Your objective: Using the material below, print the line that contains "Kontaktinformationen (29, 2246)", the line that contains "Contact (603, 403)", and every line in between, exactly and nothing else.

Dataset extract:
□ □ □ □

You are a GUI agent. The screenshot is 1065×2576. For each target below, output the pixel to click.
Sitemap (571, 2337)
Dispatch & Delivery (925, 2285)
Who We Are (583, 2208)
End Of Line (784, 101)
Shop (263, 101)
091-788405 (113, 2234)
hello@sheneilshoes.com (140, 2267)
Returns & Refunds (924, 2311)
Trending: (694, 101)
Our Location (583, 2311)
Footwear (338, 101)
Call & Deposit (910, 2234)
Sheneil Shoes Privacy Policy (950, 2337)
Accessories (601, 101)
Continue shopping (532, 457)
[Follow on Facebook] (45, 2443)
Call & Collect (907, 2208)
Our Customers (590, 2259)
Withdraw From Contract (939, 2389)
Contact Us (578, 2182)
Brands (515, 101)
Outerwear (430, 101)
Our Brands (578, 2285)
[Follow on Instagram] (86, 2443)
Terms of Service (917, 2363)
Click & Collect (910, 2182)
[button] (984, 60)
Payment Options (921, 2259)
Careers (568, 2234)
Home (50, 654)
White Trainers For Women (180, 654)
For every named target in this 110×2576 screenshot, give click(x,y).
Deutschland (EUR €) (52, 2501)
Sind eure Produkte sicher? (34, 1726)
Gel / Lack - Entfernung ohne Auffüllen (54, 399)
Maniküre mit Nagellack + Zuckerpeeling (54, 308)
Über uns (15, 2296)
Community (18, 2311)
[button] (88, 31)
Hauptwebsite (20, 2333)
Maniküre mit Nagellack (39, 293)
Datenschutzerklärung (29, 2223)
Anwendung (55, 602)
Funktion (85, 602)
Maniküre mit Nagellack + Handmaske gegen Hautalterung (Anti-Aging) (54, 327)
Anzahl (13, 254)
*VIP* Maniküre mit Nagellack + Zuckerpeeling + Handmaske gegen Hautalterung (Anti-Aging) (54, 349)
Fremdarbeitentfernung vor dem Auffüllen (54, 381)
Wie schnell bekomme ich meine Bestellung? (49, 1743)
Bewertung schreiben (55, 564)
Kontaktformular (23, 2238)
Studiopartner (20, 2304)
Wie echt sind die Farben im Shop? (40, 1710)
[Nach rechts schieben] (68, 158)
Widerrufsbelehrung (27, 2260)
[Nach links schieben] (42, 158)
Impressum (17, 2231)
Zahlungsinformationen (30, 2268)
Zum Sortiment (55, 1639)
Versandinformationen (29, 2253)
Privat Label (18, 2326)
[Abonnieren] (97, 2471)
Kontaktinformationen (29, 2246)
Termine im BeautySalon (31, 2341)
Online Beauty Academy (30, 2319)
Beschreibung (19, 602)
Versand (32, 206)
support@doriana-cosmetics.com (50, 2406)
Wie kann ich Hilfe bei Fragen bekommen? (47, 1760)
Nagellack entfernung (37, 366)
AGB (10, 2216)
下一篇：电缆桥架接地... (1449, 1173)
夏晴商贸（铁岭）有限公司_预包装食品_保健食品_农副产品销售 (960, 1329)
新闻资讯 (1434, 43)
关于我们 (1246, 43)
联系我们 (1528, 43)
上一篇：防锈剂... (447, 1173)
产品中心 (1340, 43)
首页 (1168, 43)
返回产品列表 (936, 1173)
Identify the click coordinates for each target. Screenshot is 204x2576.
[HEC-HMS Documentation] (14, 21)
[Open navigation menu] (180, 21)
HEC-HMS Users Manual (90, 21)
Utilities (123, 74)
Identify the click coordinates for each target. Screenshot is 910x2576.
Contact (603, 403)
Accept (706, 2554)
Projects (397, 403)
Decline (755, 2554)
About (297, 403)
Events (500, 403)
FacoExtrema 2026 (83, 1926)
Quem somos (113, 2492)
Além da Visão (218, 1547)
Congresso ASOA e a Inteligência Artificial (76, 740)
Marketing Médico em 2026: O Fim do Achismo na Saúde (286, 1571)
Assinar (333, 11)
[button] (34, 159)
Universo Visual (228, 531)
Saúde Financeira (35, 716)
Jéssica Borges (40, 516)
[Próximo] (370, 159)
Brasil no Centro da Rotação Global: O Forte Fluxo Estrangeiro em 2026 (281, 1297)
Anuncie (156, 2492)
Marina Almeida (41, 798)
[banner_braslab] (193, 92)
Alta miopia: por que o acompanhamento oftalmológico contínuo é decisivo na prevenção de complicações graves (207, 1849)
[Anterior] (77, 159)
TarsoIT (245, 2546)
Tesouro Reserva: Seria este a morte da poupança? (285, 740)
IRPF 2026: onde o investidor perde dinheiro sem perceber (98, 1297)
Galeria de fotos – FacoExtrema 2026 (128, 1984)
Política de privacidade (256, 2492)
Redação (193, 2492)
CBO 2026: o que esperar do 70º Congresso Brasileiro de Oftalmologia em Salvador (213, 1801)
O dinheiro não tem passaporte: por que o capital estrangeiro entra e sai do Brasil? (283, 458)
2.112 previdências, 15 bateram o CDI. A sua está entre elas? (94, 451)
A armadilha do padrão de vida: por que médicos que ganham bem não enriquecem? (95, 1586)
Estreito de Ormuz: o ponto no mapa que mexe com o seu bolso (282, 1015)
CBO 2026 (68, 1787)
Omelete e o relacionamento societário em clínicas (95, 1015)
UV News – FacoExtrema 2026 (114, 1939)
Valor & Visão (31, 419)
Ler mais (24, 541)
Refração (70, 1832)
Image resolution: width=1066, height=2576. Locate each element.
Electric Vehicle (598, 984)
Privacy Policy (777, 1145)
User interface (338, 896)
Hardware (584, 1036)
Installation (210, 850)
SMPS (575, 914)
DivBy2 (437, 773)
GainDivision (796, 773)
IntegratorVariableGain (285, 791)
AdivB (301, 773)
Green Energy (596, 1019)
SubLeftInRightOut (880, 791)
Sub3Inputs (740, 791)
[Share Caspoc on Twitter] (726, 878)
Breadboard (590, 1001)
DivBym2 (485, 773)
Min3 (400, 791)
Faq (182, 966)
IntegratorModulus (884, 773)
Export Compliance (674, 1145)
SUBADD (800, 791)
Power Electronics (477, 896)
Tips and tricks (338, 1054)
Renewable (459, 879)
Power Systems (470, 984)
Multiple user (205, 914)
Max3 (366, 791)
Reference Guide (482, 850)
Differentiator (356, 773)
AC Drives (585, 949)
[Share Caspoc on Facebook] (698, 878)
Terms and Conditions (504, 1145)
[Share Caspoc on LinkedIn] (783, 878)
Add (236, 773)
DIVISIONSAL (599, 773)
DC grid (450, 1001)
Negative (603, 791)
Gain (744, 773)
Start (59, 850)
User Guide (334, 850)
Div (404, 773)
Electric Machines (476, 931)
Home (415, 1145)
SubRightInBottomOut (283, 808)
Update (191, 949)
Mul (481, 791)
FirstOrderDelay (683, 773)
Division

□ □ □ □

Reply to the exercise:
Kontaktinformationen (29, 2246)
Termine im BeautySalon (31, 2341)
Online Beauty Academy (30, 2319)
Beschreibung (19, 602)
Versand (32, 206)
support@doriana-cosmetics.com (50, 2406)
Wie kann ich Hilfe bei Fragen bekommen? (47, 1760)
Nagellack entfernung (37, 366)
AGB (10, 2216)
下一篇：电缆桥架接地... (1449, 1173)
夏晴商贸（铁岭）有限公司_预包装食品_保健食品_农副产品销售 (960, 1329)
新闻资讯 (1434, 43)
关于我们 (1246, 43)
联系我们 (1528, 43)
上一篇：防锈剂... (447, 1173)
产品中心 (1340, 43)
首页 (1168, 43)
返回产品列表 (936, 1173)
Identify the click coordinates for each target. Screenshot is 204x2576.
[HEC-HMS Documentation] (14, 21)
[Open navigation menu] (180, 21)
HEC-HMS Users Manual (90, 21)
Utilities (123, 74)
Identify the click coordinates for each target. Screenshot is 910x2576.
Contact (603, 403)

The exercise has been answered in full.